In the entries below, find the line with "Партнерам (138, 32)" and the line with "[document] (735, 1182)"; give again those lines and every line between them, exactly.

Collected data
[Start of Attachment]

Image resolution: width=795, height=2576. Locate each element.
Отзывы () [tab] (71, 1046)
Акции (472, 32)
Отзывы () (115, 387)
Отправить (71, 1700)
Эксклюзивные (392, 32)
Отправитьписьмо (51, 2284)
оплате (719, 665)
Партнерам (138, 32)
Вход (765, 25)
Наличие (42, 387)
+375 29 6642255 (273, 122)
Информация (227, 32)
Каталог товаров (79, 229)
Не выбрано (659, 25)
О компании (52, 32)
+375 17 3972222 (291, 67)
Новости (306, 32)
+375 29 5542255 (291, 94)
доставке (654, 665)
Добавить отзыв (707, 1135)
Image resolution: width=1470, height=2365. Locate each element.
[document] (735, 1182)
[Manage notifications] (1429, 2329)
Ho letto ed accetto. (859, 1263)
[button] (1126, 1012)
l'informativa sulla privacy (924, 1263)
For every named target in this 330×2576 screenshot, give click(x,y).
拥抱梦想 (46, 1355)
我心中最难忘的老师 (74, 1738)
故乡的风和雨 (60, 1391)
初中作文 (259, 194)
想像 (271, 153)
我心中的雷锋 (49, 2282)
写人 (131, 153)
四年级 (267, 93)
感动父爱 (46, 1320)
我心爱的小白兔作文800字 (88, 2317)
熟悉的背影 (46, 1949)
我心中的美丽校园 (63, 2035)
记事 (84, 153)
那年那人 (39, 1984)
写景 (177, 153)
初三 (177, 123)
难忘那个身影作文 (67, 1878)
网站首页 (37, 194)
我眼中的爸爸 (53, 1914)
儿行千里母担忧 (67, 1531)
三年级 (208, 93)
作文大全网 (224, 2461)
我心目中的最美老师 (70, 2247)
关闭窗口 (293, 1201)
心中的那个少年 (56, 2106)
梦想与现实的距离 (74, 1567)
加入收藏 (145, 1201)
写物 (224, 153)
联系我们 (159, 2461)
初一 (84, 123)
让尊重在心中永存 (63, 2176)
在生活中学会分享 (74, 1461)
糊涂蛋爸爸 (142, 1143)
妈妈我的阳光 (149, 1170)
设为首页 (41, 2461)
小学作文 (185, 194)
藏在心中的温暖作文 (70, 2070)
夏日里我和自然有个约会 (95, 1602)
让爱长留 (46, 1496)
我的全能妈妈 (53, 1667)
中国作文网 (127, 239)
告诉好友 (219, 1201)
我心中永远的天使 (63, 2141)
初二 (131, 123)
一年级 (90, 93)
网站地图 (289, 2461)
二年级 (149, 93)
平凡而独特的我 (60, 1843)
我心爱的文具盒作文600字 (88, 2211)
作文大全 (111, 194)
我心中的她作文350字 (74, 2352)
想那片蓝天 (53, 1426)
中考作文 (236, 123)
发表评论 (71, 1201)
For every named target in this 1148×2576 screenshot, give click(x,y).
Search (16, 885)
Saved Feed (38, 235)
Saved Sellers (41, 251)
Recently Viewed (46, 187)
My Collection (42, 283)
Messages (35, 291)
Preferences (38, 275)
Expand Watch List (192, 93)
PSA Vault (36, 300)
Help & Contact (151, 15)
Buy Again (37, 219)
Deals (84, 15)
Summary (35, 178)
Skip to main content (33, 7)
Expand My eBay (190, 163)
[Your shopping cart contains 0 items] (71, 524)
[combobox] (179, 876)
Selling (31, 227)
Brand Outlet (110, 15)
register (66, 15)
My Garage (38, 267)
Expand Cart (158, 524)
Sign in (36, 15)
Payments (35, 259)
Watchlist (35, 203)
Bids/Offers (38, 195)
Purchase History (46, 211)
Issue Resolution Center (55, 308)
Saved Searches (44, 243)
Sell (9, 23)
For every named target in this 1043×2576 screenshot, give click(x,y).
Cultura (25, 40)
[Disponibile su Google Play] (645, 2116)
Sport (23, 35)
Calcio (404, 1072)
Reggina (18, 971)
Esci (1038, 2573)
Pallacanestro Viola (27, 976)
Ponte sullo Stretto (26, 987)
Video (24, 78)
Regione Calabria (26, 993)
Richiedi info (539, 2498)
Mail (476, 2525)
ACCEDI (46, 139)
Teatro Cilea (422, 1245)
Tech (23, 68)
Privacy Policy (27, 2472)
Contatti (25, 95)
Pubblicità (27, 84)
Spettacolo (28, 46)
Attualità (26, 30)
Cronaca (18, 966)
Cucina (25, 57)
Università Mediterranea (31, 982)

[End of Attachment]

## Your solution:
Партнерам (138, 32)
Вход (765, 25)
Наличие (42, 387)
+375 29 6642255 (273, 122)
Информация (227, 32)
Каталог товаров (79, 229)
Не выбрано (659, 25)
О компании (52, 32)
+375 17 3972222 (291, 67)
Новости (306, 32)
+375 29 5542255 (291, 94)
доставке (654, 665)
Добавить отзыв (707, 1135)
Image resolution: width=1470, height=2365. Locate each element.
[document] (735, 1182)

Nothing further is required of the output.